[AIM OF THE EXERCISE]: The required output holds only the lines from the one containing "Screen dimensions: 690x550" through the end of the material below, copied exactly, please, with no pictures.
═══ DATA TO EXAMINE ═══
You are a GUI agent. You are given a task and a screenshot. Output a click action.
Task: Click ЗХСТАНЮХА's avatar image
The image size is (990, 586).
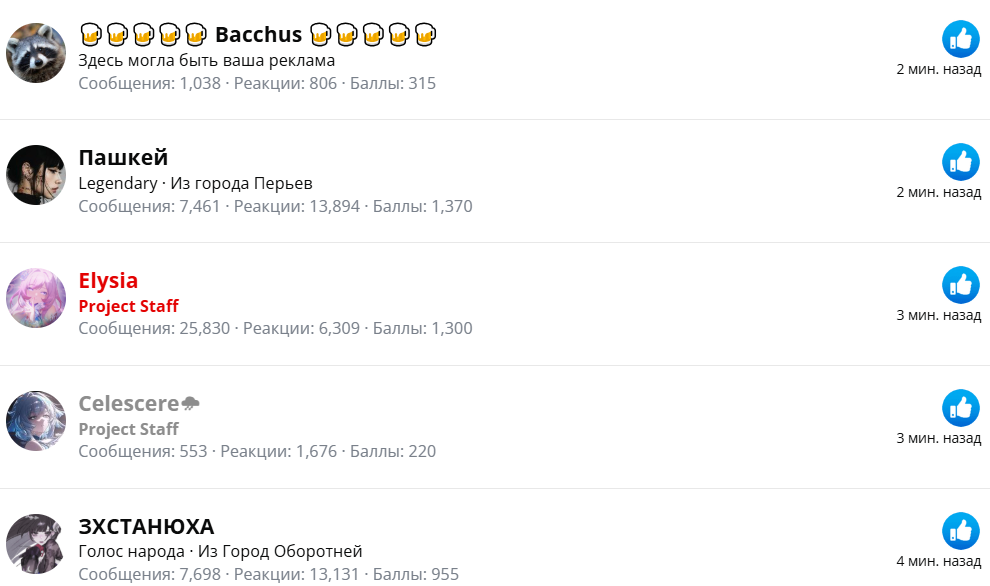click(36, 544)
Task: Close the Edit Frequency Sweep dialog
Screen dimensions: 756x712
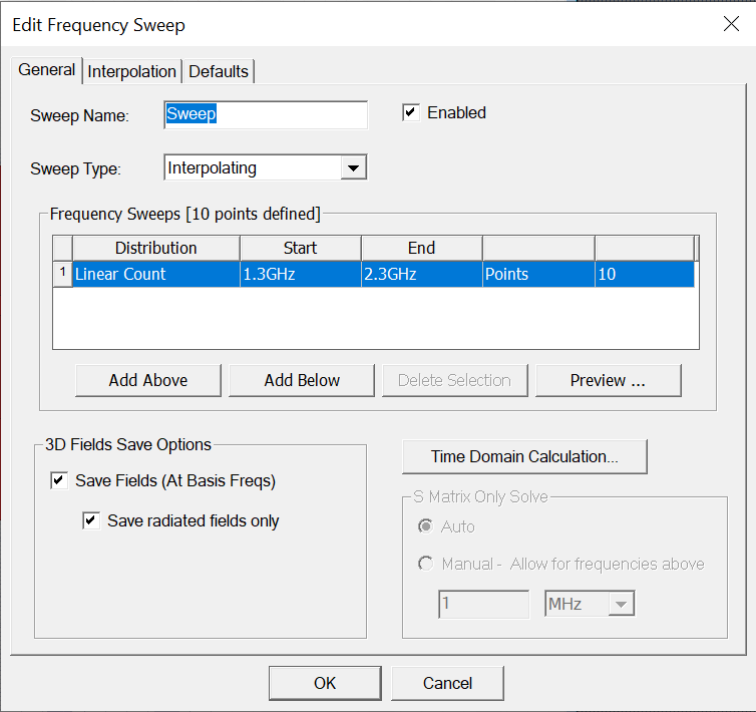Action: point(731,25)
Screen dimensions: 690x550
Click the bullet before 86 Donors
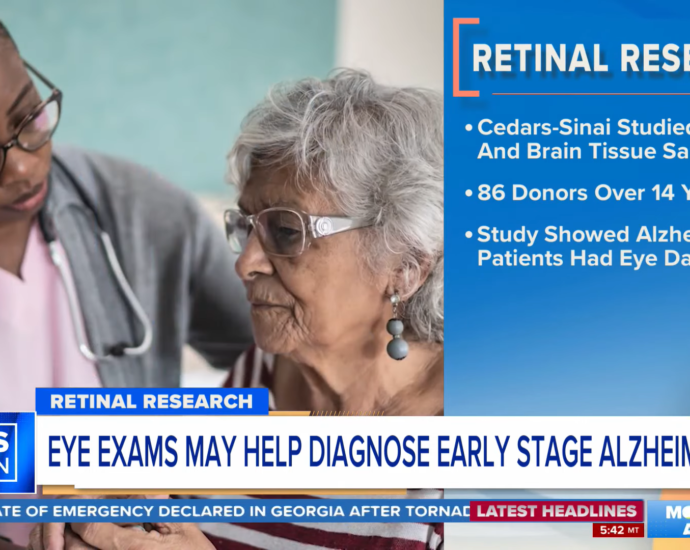pos(469,193)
═══
[TASK ANSWER]:
Screen dimensions: 690x550
Click the bullet before 86 Donors
pos(469,193)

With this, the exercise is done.